Mas, provavelmente, pelo trauma da mortandade anterior, exerci uma atenção seletiva, na qual eles ficavam de fora. Mas lá que eram bonitinhos, eram. O meu bonsai de setembro estacionou na minha varanda e, ao fim de duas semanas, começou a mostrar umas folhinhas amarelas. Entrei em pânico, fotografei-o e pedi socorro a uma amiga que eu sabia pertencer ao Clube Bonsai de Sintra.

Ela descansou-me e esclareceu que o bonsai era um ulmeiro e que estava pura e simplesmente a perder a folha. Aconselhou-me a mantê-lo sempre húmido, a podá-lo e a transplantá-lo para um contentor maior, mudando-lhe o substrato. O tempo passou, fiz tudo o que ela me disse excepto o transplante, demasiado complicado para a minha ignorância, e, entrado o mês de dezembro, o bonsai estava já com aspeto moribundo.

O que estava a matar o bonsai

Cá em casa toda a gente decretou a morte dele, agora já sem nenhuma folha, e aconselharam-me a deitá-lo fora e a declarar oficialmente a minha incapacidade. Isto tudo com grande sarcasmo, dada a descoberta da minha primeira incompatibilidade com as coisas japonesas. Não me dei por vencida e, num dia 3 de janeiro, pus-me a caminho de Sintra e levei o bonsai ao respetivo museu, onde também funciona um hospital de bonsais.

Fui sem grande esperança, mas não quis deitá-lo fora sem que primeiro me explicassem o que tinha eu feito de errado. O meu ulmeiro foi podado e transplantado em 15 minutos e disseram-me que não estava morto mas, simplesmente, com falta de água, sem substrato suficiente e apertado de mais. Aconselharam-me a regá-lo pelo menos duas ou três vezes por semana e, se possível, deixá-lo apanhar chuva e adubá-lo e podá-lo mensalmente.

Comprei adubo adequado e voltei para casa decidida a, em caso de sobrevivência, comprar mais um. O bonsai começou a apresentar vestígios de reanimação ao fim de duas semanas, com uns pequeníssimos pontinhos verdes a prenunciarem futuras folhinhas e agora, passado mês e meio, está um verdadeiro triunfo.

Veja na página seguinte: O que significa a palavra bonsai

O que significa a palavra bonsai

O nome bonsai significa literalmente planta de tabuleiro e foi inventado pelos japoneses na era Kamakura (1185-1333) muito antes dos jardins secos, mais conhecidos entre nós por jardins zen. A maior parte dos bonsai consistem em plantas miniaturizadas, mas há também um estilo (o bonseki), no qual são usadas pedras, com ou sem plantas. A semelhança destes com os jardins secos é tal que há quem avente que os bonseki foram a fonte de inspiração dos jardins dos templos zen.

O princípio dos bonsai é basicamente o mesmo do dos jardins.
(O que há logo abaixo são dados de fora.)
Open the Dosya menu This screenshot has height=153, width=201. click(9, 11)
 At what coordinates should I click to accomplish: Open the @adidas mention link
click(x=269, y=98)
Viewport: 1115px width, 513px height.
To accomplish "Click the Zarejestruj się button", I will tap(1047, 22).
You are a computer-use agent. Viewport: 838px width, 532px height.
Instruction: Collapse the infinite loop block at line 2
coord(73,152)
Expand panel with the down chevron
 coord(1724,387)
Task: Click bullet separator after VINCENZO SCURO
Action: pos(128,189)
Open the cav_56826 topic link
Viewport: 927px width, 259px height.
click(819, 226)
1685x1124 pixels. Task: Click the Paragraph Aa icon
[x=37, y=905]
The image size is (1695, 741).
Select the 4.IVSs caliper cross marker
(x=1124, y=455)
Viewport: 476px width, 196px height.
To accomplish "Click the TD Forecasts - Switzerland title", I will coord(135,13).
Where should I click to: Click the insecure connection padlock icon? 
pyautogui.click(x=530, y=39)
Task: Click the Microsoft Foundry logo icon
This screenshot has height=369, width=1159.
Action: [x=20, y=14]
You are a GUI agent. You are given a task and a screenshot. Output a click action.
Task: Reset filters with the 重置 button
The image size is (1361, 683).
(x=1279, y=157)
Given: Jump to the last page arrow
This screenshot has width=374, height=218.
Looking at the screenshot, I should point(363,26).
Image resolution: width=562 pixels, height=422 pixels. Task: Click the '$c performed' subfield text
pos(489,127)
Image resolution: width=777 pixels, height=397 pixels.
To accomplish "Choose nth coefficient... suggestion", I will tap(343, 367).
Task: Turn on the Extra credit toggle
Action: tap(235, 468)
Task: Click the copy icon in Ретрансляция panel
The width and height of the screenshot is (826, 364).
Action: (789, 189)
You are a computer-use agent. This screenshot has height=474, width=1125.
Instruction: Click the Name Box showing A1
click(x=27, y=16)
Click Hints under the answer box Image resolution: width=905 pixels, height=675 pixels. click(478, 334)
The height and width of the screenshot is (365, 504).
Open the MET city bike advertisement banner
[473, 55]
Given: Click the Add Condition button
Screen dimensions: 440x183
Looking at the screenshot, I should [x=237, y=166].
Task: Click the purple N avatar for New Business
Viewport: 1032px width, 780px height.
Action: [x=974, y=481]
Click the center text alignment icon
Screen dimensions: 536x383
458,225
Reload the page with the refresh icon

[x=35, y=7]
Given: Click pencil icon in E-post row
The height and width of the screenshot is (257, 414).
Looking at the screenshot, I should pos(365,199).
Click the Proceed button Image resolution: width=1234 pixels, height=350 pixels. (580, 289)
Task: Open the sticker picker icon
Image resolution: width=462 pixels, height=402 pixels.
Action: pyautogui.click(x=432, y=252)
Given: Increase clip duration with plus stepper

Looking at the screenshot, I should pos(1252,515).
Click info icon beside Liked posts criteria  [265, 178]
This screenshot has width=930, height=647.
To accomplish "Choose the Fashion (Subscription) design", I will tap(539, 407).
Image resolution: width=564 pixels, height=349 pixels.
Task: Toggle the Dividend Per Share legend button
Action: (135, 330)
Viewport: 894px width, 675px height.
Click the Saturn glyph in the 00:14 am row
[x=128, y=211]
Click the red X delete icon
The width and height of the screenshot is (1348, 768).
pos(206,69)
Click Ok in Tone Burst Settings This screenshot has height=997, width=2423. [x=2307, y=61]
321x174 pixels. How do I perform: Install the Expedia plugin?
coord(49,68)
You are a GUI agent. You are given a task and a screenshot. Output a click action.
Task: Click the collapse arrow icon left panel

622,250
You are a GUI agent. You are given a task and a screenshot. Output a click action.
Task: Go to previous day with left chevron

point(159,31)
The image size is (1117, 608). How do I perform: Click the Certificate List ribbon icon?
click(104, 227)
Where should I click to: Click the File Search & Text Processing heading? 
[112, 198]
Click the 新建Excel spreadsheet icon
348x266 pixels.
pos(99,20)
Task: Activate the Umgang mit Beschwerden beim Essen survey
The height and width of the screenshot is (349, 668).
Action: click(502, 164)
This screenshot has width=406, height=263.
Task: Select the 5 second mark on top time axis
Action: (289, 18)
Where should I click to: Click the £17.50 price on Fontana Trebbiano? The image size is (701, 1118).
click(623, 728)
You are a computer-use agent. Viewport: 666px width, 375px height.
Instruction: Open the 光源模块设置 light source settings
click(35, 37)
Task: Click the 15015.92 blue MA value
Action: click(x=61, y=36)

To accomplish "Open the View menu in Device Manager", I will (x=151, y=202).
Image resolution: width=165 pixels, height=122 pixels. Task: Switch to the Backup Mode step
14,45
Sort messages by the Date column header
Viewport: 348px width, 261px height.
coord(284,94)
Trata-se de uma representação estética muito pessoal expressa através de imagens da natureza. A forma das árvores é condicionada artificialmente pela arte do seu autor, através da poda e da condução dos seus ramos, moldados por um arame grosso plastificado, próprio para o efeito, seguindo os princípios da assimetria e do equilíbrio triangular.

Ao contrário do que erradamente se diz no ocidente, não se trata de distorcer a natureza mas, sim, de criar uma forma de arte inspirada nela. O bonsai é o resultado de dedicação, cuidados constantes e muita paciência e, por isso mesmo, difícil de compreender pelas nossas paragens. Fiz anos na semana passada [a crónica foi originalmente escrita em 2010] e pedi à família uma vaquinha para comprar o meu segundo bonsai, desta vez um pinheiro.

O meu ulmeiro já tem o meu toque pessoal, pois já lhe fiz duas podas segundo os princípios regulamentares. Agora será a vez do pinheiro. O próximo passo é frequentar o curso de Iniciação ao Bonsai promovido pelo Museu Bonsai de Sintra. Um espaço, que também inclui uma loja, que é o local certo para visitar, mesmo que não esteja a pensar render-se a esta arte milenar que, há muito, seduz amantes de árvores, arbustos, plantas e flores de todo o mundo.